Christophe Lambert est un écrivain plus qu’intéressant. Après un passage par le cinéma et la télévision, il devient un écrivain prolifique. Il commença son travail littéraire par un roman policier pour la jeunesse : Sitcom en péril, charge ironique sur la télévision puis se tourne vers la S-F avec La Nuit des mutants. L’ironie est toujours présente même lorsqu’il écrit un hommage aux films d’horreur de John Carpenter dans Le Souffle de Mars. Le cinéma reste présent dans toutes ses œuvres et il écrit un space opera en trois tome en écho à Star Wars : Les Chroniques d’Arkhadie.

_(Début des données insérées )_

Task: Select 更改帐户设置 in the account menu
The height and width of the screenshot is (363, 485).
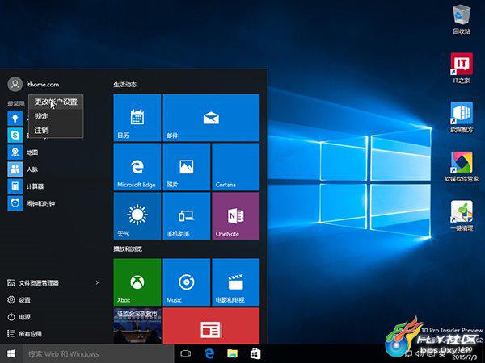Action: [56, 102]
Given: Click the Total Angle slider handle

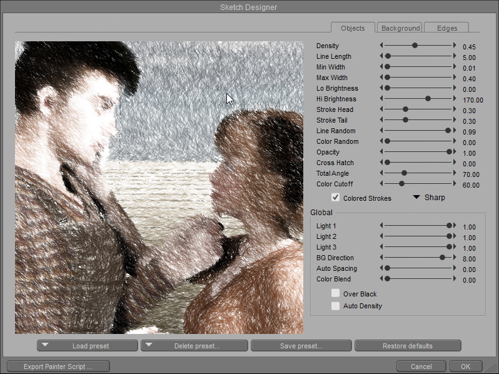Looking at the screenshot, I should [404, 173].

Son Canine est un court texte poétique, écrit comme en aparté de ses longs récits et de manière quasiment aphoristique. Chaque segment, dans sa subite morsure, est lourd d’échos profonds. Mais sans y toucher ou presque, comme le prouve par exemple La tombe de Tino Rossi. Stockholm : « Combien de nuits tu nous as accompagnés ? Combien ? / … ceci n’est pas un jeu, c’est plus compliqué. /Pas de différence entre la réalité et l’imaginaire. Les deux peuvent te rendre malade ou te sauver. » A la manière du « vieux saltimbanque » du Baudelaire, l’auteur oppose l’art (populaire) et la nécessité afin de prouver que l’homme descend du songe. A une telle aune, si regarder un film à la télévision est assommant, l’éteindre n’arrange rien. Lambert le sait et il en a fait son beurre.

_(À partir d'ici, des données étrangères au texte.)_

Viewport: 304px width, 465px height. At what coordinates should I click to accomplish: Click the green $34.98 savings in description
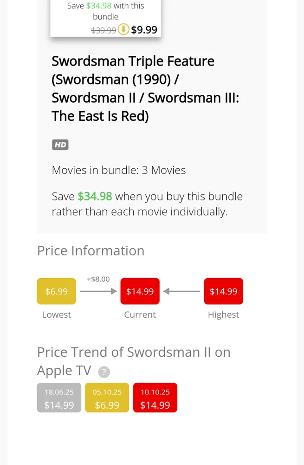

Preuve que le couple imaginaire et réalité se résume à une communauté réduite aux aguets. Ce qui n’empêche pas — bien au contraire — celui qui est plus racinien que cornélien d’aimer le chagrin mais sans en faire des tirades. Son minimalisme reste des plus efficients. S’y cultivent le doute et l’ambiguïté : « Il est possible d’être dans le même camp sans pour autant avoir les mêmes / convictions, du moins en partie, sinon ce serait une utopie, ou encore une dictature. / Messieurs, Mesdames, posez des bombes, s’il vous plaît. / Il faut faire les choses compromis. » D’où cette écriture de la désillusion où la seule tolérance tient au fait que les noms des cons ne sont jamais donnés.
Et cela nous arrange : nous le sommes tous un peu, n’hésitant jamais à mordre les mains qui nous caressent et à cultiver notre pusillanimité : elle nous fait découvrir la beauté moins dans notre compagne que chez celles des autres. Ce qui n’empêche pas l’auteur, après de tels tacles, d’appeler à une certaine mansuétude sinon pour le quidam du moins pour lui. Preuve que la bonne charité commence par soi-même. Le blasphème y jouxte l’adoration là où l’existence bat encore dans des couches denses aux couleurs presque absentes.
jean-paul gavard-perret
Christophe Lambert, Canine, Editions litterature mineure, Rouen, 2017.